Start of Data for this exercise

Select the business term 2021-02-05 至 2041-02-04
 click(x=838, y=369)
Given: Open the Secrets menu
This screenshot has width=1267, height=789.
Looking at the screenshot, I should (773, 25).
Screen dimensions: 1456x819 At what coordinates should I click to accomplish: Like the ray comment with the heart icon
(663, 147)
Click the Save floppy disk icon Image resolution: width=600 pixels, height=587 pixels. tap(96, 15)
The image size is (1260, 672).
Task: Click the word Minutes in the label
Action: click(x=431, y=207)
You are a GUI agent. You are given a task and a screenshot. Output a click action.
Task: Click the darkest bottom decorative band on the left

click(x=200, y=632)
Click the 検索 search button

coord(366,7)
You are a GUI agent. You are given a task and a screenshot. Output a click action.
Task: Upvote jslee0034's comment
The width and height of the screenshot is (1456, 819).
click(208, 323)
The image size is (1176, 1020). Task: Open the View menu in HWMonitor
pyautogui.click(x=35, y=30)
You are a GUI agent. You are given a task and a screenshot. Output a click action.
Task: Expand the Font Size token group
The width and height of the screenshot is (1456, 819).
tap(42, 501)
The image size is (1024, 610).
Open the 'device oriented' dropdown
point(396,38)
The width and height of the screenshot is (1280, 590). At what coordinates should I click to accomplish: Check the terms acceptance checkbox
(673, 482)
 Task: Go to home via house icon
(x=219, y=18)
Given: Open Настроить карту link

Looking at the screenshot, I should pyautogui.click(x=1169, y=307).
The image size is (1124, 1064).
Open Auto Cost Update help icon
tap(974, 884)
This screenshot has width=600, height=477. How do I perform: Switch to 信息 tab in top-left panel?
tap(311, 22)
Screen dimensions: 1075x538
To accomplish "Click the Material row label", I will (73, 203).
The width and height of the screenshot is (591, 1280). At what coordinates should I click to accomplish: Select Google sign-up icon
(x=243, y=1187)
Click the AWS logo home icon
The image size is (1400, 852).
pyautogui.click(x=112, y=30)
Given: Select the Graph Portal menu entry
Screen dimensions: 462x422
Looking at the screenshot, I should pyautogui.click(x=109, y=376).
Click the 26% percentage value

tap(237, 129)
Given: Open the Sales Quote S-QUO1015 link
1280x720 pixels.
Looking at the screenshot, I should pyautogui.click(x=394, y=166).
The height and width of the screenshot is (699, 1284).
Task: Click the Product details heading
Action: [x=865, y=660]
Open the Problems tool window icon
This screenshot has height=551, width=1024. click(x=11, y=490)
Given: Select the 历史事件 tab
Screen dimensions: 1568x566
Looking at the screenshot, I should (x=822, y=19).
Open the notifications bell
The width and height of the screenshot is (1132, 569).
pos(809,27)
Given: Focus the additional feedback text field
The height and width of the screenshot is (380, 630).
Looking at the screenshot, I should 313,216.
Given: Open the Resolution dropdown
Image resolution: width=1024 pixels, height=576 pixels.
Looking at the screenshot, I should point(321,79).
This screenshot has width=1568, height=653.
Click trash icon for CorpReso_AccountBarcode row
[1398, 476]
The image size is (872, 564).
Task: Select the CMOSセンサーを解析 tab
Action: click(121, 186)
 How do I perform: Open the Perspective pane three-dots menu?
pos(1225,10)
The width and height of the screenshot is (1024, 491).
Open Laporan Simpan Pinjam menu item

End of Data for this exercise

_What you have to do_:
Everything from the line containing "Open the notifications bell" through the final line above must be copied exactly, with both ends kept.

_Written solution_:
Open the notifications bell
The width and height of the screenshot is (1132, 569).
pos(809,27)
Given: Focus the additional feedback text field
The height and width of the screenshot is (380, 630).
Looking at the screenshot, I should 313,216.
Given: Open the Resolution dropdown
Image resolution: width=1024 pixels, height=576 pixels.
Looking at the screenshot, I should point(321,79).
This screenshot has width=1568, height=653.
Click trash icon for CorpReso_AccountBarcode row
[1398, 476]
The image size is (872, 564).
Task: Select the CMOSセンサーを解析 tab
Action: click(121, 186)
 How do I perform: Open the Perspective pane three-dots menu?
pos(1225,10)
The width and height of the screenshot is (1024, 491).
Open Laporan Simpan Pinjam menu item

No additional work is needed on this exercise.